I did make this stir-fry the other night because what’s easier than a stir-fry? I used tofu but shrimp or chicken would be delicious in this. If you’re doing shrimp, I would either remove the shrimp from the pan before you do the vegetables or cook the shrimp last so you don’t overcook them. Any vegetable would be great: carrots, cauliflower, bell peppers, just whatever you want pretty much.

Spicy Tofu Stir-Fry
Ingredients
  • 5 tablespoons low-sodium soy sauce divided
  • 2 teaspoons cornstarch divided
  • 1 pound extra-firm tofu pressed and cubed (I buy the pre-cubed. It’s perfect for this!)
  • 1 tablespoons vegetable oil
  • 1/2 cup vegetable broth or water
  • splash of seasoned rice wine vinegar
  • 2 tablespoons minced green onions
  • 1 1/2 tablespoons minced peeled fresh ginger
  • 5 cloves garlic minced
  • 1 teaspoon chile paste with garlic
  • 2 cups broccoli chopped
  • 1 cup drained sliced water chestnuts
  • 1 cup 1/2-inch sliced green onion tops
  • 3/4 cup dry-roasted peanuts
  • brown rice for serving
Instructions
  1. Combine 2 tablespoons low-sodium soy sauce and cornstarch in a large bowl. Add cubed tofu and toss to make sure all the tofu is covered. Refrigerate for at least 15 minutes.

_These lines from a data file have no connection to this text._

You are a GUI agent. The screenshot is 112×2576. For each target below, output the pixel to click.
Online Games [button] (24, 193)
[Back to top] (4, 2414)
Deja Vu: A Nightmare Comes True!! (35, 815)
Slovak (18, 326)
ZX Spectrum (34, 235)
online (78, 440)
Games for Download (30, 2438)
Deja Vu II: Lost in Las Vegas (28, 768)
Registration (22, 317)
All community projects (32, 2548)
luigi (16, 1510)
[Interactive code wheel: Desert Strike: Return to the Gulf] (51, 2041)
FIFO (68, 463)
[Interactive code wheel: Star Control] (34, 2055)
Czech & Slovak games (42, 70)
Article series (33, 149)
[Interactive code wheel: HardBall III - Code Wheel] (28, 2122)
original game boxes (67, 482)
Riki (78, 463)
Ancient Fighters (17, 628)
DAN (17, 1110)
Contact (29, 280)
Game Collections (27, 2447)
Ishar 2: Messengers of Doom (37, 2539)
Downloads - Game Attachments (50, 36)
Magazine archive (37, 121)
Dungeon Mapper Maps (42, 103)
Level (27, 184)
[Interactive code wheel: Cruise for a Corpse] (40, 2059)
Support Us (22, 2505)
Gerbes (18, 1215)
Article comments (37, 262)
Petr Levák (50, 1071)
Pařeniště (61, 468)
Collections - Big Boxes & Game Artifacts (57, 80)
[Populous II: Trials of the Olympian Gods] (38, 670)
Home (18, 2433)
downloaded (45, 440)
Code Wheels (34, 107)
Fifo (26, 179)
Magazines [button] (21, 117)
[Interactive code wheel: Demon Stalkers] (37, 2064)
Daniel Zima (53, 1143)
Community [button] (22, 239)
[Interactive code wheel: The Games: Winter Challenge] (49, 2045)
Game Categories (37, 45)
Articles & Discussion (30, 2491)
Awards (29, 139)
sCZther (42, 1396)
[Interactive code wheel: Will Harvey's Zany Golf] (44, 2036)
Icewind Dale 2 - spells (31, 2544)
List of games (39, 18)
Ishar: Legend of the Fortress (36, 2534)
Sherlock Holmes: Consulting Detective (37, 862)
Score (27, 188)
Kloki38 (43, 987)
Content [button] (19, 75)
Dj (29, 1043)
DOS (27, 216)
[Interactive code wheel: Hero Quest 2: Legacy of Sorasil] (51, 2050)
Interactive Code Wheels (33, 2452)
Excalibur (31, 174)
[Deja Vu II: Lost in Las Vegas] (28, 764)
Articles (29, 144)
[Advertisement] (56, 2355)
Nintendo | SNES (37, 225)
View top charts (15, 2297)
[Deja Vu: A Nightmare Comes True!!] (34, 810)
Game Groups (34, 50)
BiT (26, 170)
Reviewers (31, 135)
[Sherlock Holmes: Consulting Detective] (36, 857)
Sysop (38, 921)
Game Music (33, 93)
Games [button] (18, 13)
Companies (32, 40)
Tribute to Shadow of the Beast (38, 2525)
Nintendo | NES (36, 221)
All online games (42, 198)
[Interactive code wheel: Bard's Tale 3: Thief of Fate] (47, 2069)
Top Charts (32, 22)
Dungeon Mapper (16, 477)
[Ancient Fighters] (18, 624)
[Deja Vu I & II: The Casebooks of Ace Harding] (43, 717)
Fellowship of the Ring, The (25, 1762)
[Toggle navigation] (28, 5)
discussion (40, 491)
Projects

  2. Heat vegetable oil in a wok or large nonstick skillet over medium-high heat. Add the tofu and brown on all sides. While that is working, combine the remaining 3 tablespoons of low-sodium soy sauce, 1 teaspoon cornstarch, vegetable broth, seasoned rice wine vinegar, minced green onions, ginger, garlic, and chile paste in a small bowl. Add to pan and cook, stirring constantly, for about 1 minute until thickened. Add broccoli; cover the pan and cook for just a few minutes, or until broccoli is tender. Add water chestnuts, green onion tops, and peanuts; stir to combine. Serve on top of hot rice.